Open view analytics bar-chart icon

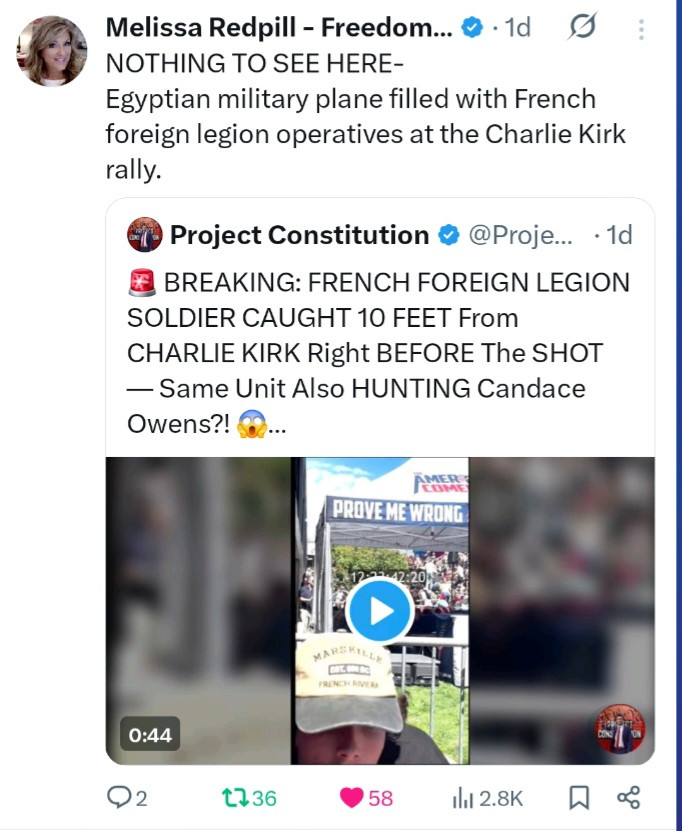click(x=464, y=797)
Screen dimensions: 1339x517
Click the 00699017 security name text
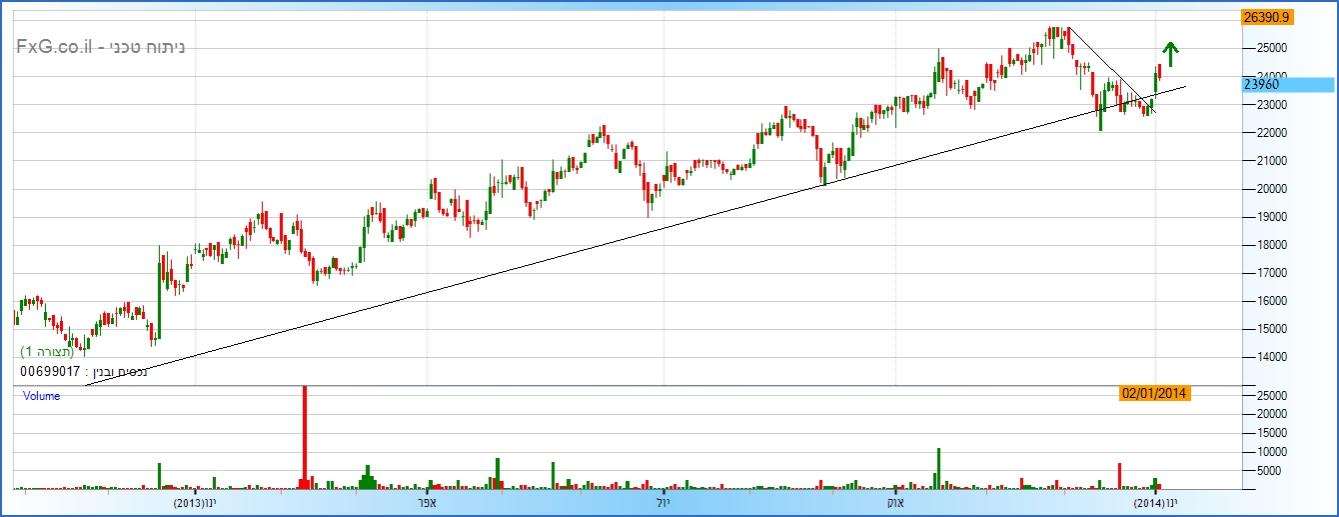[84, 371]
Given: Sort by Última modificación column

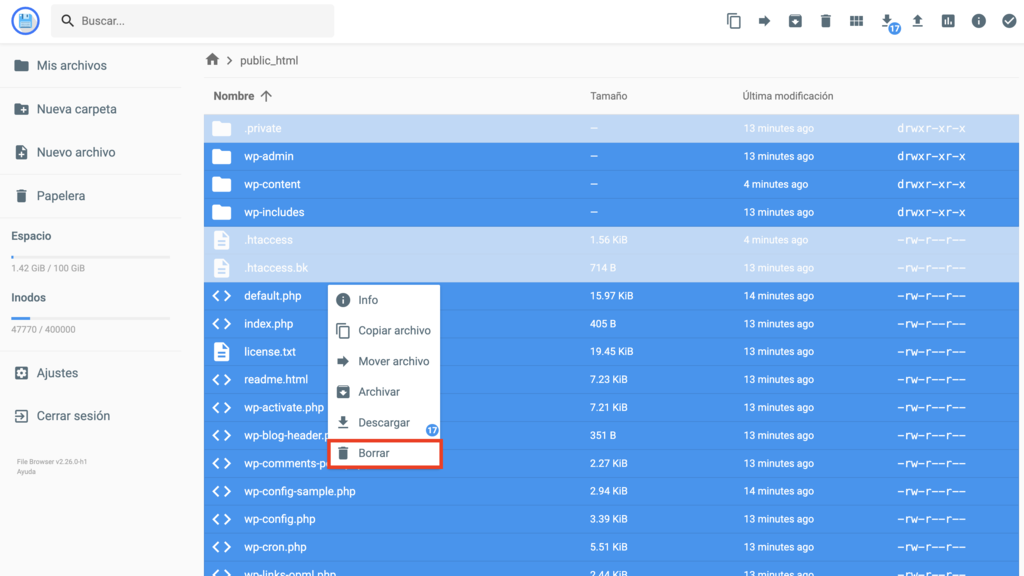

==

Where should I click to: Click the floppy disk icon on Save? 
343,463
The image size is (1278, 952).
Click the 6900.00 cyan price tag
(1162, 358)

...

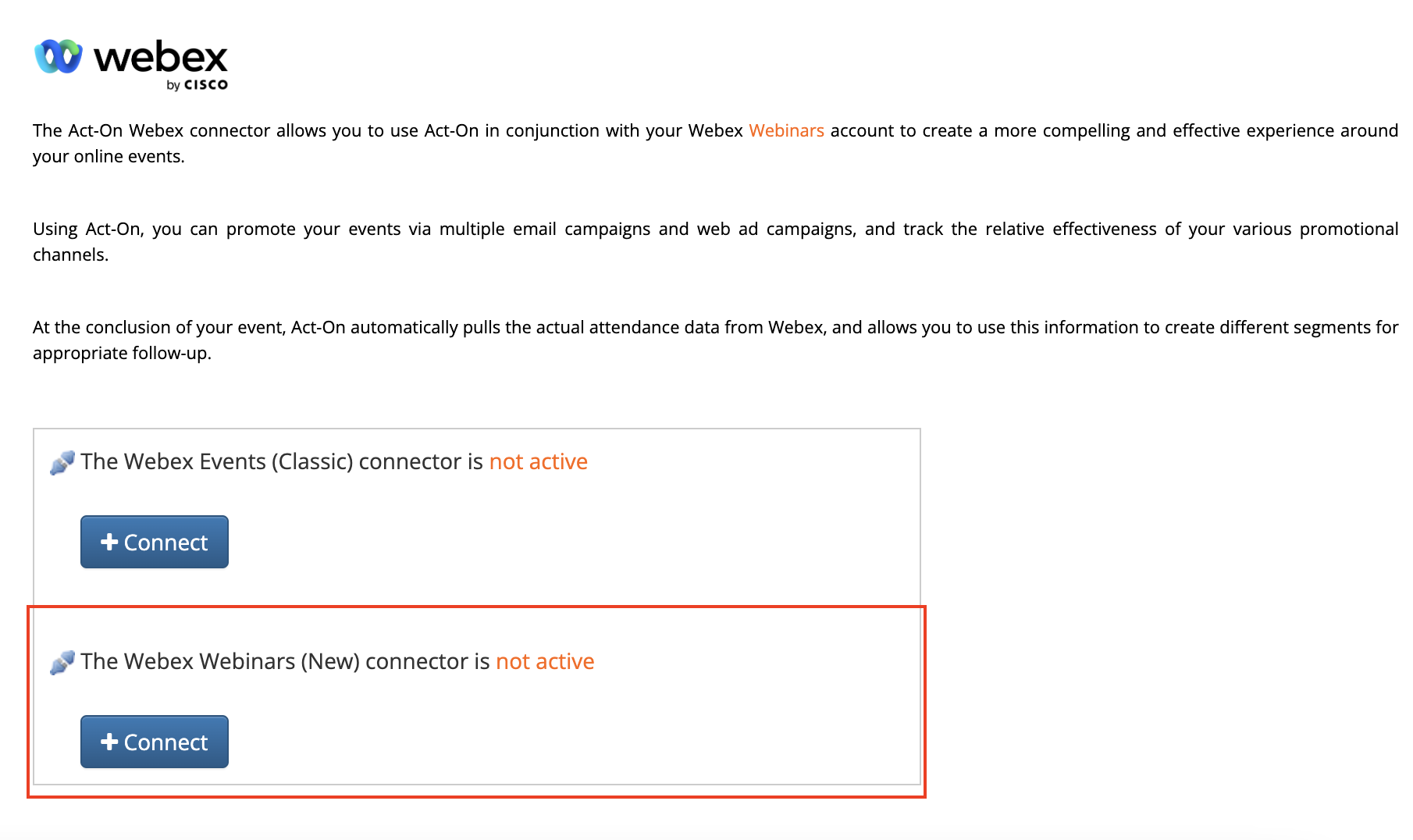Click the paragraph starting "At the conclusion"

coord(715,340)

* [About this task]: Among the entries above, copy exactly the stretch from the line holding "Open view analytics bar-chart icon" through the line holding "Given: Sort by Última modificación column", leaving out any pictures.

* [Worked solution]:
Open view analytics bar-chart icon

click(x=464, y=797)
Screen dimensions: 1339x517
Click the 00699017 security name text
[84, 371]
Given: Sort by Última modificación column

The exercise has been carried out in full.